Retcon things so the Emperor is dead.

No comatose state. No Star-Child. No "if the Emperor dies then the entire solar system gets flushed down his magic warp toilet" nonsense. The Emperor is unequivocally a rotting corpse, and all the daily sacrifices are just to power his golden chair and let the Imperium pretend he's still kicking. If that's too much, make it so he is comatose, but is explicitly never coming back or doing anything important under any capacity. Make it so the guy can't form conscious thought at all.

Obviously, if this were done, all the stories from the Imperium perspective would still treat Big E as if he were alive. It wouldn't stop being heresy to suggest that he died. It would only add another layer of tragedy and dark humor to those discussions, since it's so obvious that the Imperium is in a state of collective religious denial.
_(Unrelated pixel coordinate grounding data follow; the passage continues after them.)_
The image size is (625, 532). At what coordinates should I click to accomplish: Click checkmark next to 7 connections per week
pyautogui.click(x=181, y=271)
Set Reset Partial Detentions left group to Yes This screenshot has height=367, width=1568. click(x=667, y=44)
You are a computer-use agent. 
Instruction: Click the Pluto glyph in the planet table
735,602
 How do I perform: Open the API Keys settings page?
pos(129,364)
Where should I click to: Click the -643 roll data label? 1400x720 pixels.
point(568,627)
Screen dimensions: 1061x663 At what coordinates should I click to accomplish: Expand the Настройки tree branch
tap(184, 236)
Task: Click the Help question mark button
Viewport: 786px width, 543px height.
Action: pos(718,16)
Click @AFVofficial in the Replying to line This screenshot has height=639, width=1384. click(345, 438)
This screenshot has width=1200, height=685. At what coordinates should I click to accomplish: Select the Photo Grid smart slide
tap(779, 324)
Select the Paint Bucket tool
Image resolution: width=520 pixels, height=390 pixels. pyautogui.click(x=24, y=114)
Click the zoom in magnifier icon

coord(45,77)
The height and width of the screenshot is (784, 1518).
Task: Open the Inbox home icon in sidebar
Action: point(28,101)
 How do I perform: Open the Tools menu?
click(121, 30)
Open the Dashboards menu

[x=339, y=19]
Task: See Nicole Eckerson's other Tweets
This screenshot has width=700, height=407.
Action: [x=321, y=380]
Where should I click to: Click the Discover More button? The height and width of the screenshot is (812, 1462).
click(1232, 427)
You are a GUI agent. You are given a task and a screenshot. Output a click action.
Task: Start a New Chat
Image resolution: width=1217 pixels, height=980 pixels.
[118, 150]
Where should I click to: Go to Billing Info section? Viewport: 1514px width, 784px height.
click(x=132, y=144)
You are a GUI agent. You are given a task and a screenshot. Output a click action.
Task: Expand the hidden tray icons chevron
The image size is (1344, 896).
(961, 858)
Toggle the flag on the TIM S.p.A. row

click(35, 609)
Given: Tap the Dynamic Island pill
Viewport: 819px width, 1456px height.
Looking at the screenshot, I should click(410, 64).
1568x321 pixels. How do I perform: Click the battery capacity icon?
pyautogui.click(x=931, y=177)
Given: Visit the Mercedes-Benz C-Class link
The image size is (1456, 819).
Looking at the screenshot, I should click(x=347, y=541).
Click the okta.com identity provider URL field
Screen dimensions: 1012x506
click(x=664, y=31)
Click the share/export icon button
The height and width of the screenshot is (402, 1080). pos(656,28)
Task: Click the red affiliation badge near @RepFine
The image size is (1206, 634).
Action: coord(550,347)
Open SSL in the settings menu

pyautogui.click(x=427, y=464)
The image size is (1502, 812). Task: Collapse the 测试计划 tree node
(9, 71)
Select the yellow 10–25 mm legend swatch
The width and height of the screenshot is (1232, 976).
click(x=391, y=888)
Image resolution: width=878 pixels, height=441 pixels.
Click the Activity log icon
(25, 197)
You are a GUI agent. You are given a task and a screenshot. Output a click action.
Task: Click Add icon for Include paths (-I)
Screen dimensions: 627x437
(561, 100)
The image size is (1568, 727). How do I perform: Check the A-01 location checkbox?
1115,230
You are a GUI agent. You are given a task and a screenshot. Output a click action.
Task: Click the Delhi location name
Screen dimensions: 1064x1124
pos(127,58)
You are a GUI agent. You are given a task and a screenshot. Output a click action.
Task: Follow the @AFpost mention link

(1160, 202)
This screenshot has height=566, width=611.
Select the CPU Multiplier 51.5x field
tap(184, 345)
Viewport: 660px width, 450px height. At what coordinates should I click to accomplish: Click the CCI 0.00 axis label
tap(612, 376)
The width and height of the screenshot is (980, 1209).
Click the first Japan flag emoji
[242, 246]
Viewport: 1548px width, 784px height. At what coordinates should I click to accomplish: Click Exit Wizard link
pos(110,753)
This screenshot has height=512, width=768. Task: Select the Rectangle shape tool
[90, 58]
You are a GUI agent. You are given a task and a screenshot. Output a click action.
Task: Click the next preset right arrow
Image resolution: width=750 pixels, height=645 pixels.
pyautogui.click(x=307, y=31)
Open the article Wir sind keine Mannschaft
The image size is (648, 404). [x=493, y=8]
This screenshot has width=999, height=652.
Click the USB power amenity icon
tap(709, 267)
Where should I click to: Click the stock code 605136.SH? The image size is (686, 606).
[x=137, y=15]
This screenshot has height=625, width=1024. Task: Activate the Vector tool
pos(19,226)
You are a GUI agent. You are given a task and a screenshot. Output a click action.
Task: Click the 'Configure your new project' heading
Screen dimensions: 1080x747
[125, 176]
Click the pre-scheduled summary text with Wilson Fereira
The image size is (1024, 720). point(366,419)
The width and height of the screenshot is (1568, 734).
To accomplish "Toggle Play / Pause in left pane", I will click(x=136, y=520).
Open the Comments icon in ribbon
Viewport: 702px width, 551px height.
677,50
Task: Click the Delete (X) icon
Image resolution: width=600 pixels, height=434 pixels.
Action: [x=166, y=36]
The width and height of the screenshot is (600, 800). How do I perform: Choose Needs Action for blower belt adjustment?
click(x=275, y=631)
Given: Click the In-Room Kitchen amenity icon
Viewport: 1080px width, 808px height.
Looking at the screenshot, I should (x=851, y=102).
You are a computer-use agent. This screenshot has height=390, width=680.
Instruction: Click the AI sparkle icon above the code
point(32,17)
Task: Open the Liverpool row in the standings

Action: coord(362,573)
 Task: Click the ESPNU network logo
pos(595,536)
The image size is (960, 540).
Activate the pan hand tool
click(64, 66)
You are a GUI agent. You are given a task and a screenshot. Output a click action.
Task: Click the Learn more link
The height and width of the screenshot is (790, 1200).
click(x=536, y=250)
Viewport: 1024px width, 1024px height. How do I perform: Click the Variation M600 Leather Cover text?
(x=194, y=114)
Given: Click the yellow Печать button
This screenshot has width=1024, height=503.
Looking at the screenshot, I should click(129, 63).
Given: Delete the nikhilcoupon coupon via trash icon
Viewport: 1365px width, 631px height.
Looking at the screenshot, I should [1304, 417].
That will of course never happen because it conflicts with the power fantasy of having a big hypermasculine shiny guy who can come down and solve all your problems for you, but what can you do, right?

See, I feel like we already have the tragedy/dark humor you're going for. The Emprah doesn't seem to be in the habit of swooping in and solving problems. He's been rotting for 10,000 years, and he doesn't show any sign of getting better. He's not exactly taking charge of the situation and giving orders. He's certainly not pulling on his armour and jumping into battle. But the masses of humanity don't know that and suffer horribly in the name of a largely inert skeleton because of ecclesiarchal propaganda said skeleton would despise.

We have the tragedy/comedy. Have I missed some recent hands-on activities he's been involved in?


ATTENTION
. Psychic tests are unfluffy. Your longing for AV is understandable but misguided. Your chapter doesn't need a separate codex. Doctrines should go away. Being a "troop" means nothing. This has been a cranky service announcement. You may now resume your regularly scheduled arguing.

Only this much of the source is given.